Data shown:
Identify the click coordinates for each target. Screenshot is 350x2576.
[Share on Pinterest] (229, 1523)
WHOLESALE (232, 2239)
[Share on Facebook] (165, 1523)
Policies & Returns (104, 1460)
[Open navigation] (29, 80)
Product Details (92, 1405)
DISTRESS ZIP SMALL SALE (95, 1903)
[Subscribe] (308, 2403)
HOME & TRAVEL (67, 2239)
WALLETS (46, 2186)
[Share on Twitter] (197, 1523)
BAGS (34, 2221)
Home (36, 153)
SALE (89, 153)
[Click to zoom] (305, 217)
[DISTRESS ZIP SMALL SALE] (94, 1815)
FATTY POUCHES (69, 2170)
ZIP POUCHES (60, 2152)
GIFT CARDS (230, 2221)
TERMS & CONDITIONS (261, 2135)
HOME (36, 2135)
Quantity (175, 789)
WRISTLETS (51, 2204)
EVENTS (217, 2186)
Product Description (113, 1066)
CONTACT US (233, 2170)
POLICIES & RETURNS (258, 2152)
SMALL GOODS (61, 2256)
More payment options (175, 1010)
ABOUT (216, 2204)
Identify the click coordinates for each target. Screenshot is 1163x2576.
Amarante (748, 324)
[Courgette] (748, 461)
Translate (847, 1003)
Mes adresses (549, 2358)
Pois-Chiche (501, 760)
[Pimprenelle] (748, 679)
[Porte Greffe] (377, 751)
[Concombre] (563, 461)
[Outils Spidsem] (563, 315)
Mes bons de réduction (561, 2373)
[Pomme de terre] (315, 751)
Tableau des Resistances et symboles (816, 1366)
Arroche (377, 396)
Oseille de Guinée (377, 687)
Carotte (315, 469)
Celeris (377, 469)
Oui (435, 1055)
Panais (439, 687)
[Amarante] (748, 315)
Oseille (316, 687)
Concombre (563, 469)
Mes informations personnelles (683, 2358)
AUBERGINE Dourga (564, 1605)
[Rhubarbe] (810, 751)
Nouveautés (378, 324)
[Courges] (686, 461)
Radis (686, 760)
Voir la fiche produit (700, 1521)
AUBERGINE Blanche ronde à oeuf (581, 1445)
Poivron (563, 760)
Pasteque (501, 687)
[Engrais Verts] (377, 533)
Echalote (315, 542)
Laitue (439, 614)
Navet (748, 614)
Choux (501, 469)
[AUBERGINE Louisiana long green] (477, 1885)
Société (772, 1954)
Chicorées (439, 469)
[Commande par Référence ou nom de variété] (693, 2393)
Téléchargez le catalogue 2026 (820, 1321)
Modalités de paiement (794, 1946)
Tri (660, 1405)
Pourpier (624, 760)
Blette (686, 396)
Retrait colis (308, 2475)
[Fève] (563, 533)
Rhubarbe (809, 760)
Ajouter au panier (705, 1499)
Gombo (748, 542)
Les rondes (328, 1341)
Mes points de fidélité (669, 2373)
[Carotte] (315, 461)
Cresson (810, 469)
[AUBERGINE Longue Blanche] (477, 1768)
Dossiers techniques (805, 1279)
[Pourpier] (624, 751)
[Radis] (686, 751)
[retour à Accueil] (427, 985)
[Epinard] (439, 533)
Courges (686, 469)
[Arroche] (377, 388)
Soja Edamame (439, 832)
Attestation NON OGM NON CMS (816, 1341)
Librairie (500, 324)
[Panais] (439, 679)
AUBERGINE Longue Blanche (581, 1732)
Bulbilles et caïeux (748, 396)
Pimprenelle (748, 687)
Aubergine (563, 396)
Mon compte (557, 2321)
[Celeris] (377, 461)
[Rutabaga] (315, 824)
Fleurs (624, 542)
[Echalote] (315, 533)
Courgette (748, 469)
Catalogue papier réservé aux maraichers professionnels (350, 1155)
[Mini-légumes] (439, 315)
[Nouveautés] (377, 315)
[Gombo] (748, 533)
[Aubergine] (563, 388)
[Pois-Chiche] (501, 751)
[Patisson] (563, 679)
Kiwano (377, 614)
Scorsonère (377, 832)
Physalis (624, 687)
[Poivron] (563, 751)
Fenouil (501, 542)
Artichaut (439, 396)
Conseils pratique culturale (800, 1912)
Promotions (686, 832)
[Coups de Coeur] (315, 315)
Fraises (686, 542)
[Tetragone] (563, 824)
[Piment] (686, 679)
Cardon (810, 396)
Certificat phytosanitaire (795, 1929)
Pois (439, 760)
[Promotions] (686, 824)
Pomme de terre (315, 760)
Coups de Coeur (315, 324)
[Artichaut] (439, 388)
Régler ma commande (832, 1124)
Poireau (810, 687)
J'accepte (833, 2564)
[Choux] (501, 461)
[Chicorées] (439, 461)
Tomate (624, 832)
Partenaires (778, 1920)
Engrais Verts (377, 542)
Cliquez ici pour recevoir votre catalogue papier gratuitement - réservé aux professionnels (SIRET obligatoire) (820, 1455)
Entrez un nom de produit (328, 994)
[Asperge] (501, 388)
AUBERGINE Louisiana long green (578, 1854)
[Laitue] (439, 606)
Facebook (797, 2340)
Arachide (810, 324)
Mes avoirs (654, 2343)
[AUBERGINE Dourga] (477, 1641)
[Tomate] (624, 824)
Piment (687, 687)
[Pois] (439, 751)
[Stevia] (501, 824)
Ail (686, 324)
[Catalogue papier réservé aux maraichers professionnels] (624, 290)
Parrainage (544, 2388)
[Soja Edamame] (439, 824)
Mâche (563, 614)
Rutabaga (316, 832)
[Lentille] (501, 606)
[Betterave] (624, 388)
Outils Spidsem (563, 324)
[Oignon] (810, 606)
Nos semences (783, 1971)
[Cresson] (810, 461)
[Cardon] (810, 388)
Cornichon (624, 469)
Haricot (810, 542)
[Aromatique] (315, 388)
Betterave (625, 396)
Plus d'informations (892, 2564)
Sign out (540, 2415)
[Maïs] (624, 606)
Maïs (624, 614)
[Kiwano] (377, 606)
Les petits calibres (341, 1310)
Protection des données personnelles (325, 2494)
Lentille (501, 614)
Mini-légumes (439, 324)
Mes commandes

How to complete this task:
Please give again the lines above between the line holding "Pourpier (624, 760)" and the line holding "Engrais Verts (377, 542)", inclusive, exactly as they are and with nothing added.

Finished exercise:
Pourpier (624, 760)
Blette (686, 396)
Retrait colis (308, 2475)
[Fève] (563, 533)
Rhubarbe (809, 760)
Ajouter au panier (705, 1499)
Gombo (748, 542)
Les rondes (328, 1341)
Mes points de fidélité (669, 2373)
[Carotte] (315, 461)
Cresson (810, 469)
[AUBERGINE Longue Blanche] (477, 1768)
Dossiers techniques (805, 1279)
[Pourpier] (624, 751)
[Radis] (686, 751)
[retour à Accueil] (427, 985)
[Epinard] (439, 533)
Courges (686, 469)
[Arroche] (377, 388)
Soja Edamame (439, 832)
Attestation NON OGM NON CMS (816, 1341)
Librairie (500, 324)
[Panais] (439, 679)
AUBERGINE Longue Blanche (581, 1732)
Bulbilles et caïeux (748, 396)
Pimprenelle (748, 687)
Aubergine (563, 396)
Mon compte (557, 2321)
[Celeris] (377, 461)
[Rutabaga] (315, 824)
Fleurs (624, 542)
[Echalote] (315, 533)
Courgette (748, 469)
Catalogue papier réservé aux maraichers professionnels (350, 1155)
[Mini-légumes] (439, 315)
[Nouveautés] (377, 315)
[Gombo] (748, 533)
[Aubergine] (563, 388)
[Pois-Chiche] (501, 751)
[Patisson] (563, 679)
Kiwano (377, 614)
Scorsonère (377, 832)
Physalis (624, 687)
[Poivron] (563, 751)
Fenouil (501, 542)
Artichaut (439, 396)
Conseils pratique culturale (800, 1912)
Promotions (686, 832)
[Coups de Coeur] (315, 315)
Fraises (686, 542)
[Tetragone] (563, 824)
[Piment] (686, 679)
Cardon (810, 396)
Certificat phytosanitaire (795, 1929)
Pois (439, 760)
[Promotions] (686, 824)
Pomme de terre (315, 760)
Coups de Coeur (315, 324)
[Artichaut] (439, 388)
Régler ma commande (832, 1124)
Poireau (810, 687)
J'accepte (833, 2564)
[Choux] (501, 461)
[Chicorées] (439, 461)
Tomate (624, 832)
Partenaires (778, 1920)
Engrais Verts (377, 542)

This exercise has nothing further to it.